Superannuation fund trustees who splash out on unnecessary travel, or raid members’ savings to pay for their spouse to tag along on work trips, have drawn the ire of the prudential regulator.
That was just one example cited by Australian Prudential Regulation Authority deputy chair Helen Rowell when she was asked to detail what examples of lax governance standards around expense management her office had observed in the super fund industry.
Rowell highlighted other areas of concern related to super funds as well, including a lack of discipline in advertising and marketing decisions, and failures to properly disclose and manage potential conflicts of interest when authorising related-party transactions.
She made the comments at the Australian Institute of Superannuation Trustees’ Conference of Major Superannuation Funds, which took place on the Gold Coast, March 22-24.
“At an operational level, we have observed some laxity of governance and oversight practices by boards in relation to their business operations, particularly in relation to board and fund expenditure and also related-party arrangements,” Rowell said.
When one of the delegates asked her to elaborate on some of the types of expenditure that were concerning the regulator, she said it was questionable expenditure on things like “travel, conferences, meeting the costs of spouses” to attend conferences.
“I always sort of raise an eyebrow when the full board travels overseas to talk with investment experts, especially given the frequency with which investment experts come down here – is it actually the full board that needs to go?”
Rowell said she was not ruling out that it might sometimes be appropriate for an entire board to travel together, but also noted a disturbing lack of due process around such decisions at some funds.
“I don’t think there is always adequate questioning and challenge around, ‘Is that appropriate expenditure and what are the implications of that over the long term in the interests of members?’ ” she said.
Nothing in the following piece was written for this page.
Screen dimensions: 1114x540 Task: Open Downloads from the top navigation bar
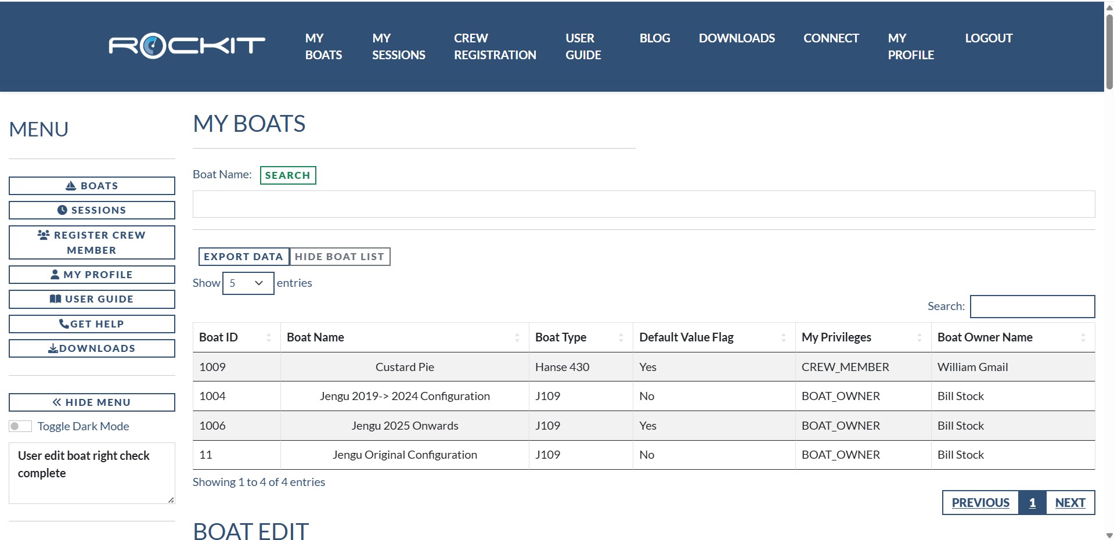click(736, 38)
It’s important that all super fund trustees ensure transparent decision-making processes about all expenditure decisions, Rowell warned.
“APRA supervisors closely review the appropriateness of decision-making processes, effectiveness of oversight of all aspects of fund operations (including conflicts management), responsiveness to challenges in the operating environment and demonstrated focus on all aspects of meeting member best-interest obligations,” she said.
Rowell said a combination of poor processes and oversight – and slowness or failure to take action when issues are identified – was leading to inappropriate costs being incurred that would lead to members being worse off.
“Even small amounts of inappropriate expenditure can have a big impact over time,” she said. “We expect trustees to have processes in place to ensure rigorous decision-making, monitoring and oversight, and transparency around how members’ money is used.”
That includes an ongoing focus on ensuring that all expenditure has a clear purpose or objective, with appropriate assessment and monitoring of whether or not that expenditure has achieved the intended objectives and appropriate outcomes for members.
“Sometimes it might be relatively small things but it is about where the link is between marketing and ad campaigns and sponsorships,” she said.
Funds need to be clear about what their objective is in brand, advertising, marketing and sponsorship arrangements, she said, adding that they need to put processes in place to monitor how programs are meeting these objectives, and take a different course of action if there is evidence they are not meeting members’ best interests.
Rowell said that, in the regulator’s view, good governance cannot be assessed solely in terms of investment outcomes.
“Trustees today are running more complex financial services businesses and, accordingly, they need to adopt the sound governance and business-management practices that are expected of such businesses by financial sector stakeholders and the wider community,” she said.
“Doing ‘just enough’ is not good enough to meet member and community expectations. And there is no room for complacency. All trustees need to review and enhance their operations and practices on an ongoing basis.”